The application will be accessible at [http://localhost:5000](http://localhost:5000).



### Option 2: Docker Only



```bash

# 1. Build the image

docker build -t murail:latest .



# 2. Run the container

docker run -d \

  --name murail-app \

  -p 5000:5000 \

  -e ADMIN_PASSWORD=yourpassword \

  -e ANIMATOR_PASSWORD=yourpassword2 \

  -e OBSERVER_PASSWORD=yourpassword3 \

  -e FLASK_SECRET=$(python3 -c "import secrets; print(secrets.token_hex(32))") \

  -v $(pwd)/Sample:/app/Sample:ro \

  murail:latest

```



### Custom Scenarios with Docker



To use your own Excel files:



```bash

# Place your files in ./custom-scenarios/

docker-compose up -d



# Or with docker run:

docker run -d \

  -p 5000:5000 \

  -v $(pwd)/custom-scenarios:/app/custom-scenarios:ro \

  -e CHRONOGRAMME_FILE=/app/custom-scenarios/my-scenario.xlsx \

  murail:latest

```



### Health Check



Check container health:



```bash

# Via Docker

docker inspect --format='{{.State.Health.Status}}' murail-app



# Via HTTP

curl http://localhost:5000/health

```



### Production



For production deployment, consider:



- Use a reverse proxy (nginx, Traefik)

- Enable HTTPS with Let's Encrypt

- Configure strong passwords

- Disable `DEBUG=false` and `DEMO=false`

- Limit network access with firewall rules



---



## 👥 Target Audience



- **Crisis exercise organizers** (CISOs, IT Directors, trainers).

- **Communication, Legal, HR, Finance, and Technical teams** during training.
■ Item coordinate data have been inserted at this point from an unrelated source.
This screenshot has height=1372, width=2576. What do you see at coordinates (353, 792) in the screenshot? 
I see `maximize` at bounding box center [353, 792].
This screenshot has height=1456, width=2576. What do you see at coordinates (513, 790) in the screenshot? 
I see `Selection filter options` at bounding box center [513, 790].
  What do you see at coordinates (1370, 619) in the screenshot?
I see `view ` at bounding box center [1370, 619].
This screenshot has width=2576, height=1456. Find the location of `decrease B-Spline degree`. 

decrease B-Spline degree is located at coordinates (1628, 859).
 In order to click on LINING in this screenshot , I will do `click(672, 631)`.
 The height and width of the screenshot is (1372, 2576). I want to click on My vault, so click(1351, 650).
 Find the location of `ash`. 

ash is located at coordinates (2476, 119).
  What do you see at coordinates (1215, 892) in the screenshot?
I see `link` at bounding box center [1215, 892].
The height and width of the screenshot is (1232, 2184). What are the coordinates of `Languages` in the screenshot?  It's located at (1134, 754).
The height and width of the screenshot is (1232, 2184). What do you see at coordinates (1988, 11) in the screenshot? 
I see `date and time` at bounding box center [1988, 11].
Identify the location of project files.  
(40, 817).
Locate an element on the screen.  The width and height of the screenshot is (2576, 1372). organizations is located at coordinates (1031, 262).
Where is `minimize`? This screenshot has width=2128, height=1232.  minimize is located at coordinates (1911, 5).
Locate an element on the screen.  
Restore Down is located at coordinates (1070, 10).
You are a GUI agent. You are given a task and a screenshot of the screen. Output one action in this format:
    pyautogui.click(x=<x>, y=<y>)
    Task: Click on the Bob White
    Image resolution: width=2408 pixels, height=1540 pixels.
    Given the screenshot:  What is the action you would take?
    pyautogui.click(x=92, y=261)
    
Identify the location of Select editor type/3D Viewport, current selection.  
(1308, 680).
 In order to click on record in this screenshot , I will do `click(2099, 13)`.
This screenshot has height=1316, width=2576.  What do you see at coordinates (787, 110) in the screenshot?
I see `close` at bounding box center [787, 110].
- **Animators** responsible for evaluating team reaction and coordination.



---



## Online Demo



A demonstration instance is available at:  

👉 [https://murail-demo.mousqueton.io](https://murail-demo.mousqueton.io)



In demo mode:



- **Animator** access does not require a password.

- **Observer** access does not require a password.

- **Admin** access is not available.

- Other features (Messaging, Social Media) remain accessible to test the scenario.

- This mode is designed for discovery purposes only.



---



## 🚀 Todo



- [ ] Add a **light/dark mode** (preference saved in browser)

- [ ] Ability to publish custom tweets (limited to communications role)

- [ ] Generate a PDF from **observer** notes



---



## 📜 License



Project distributed under GNU license.  

⚠️ This project is intended for **training and simulation purposes only**.



---



## 🙏 Acknowledgments



- **ANSSI** for organizing **REMPAR25**, which inspired this platform.

- All contributors who enrich large-scale cybersecurity exercises.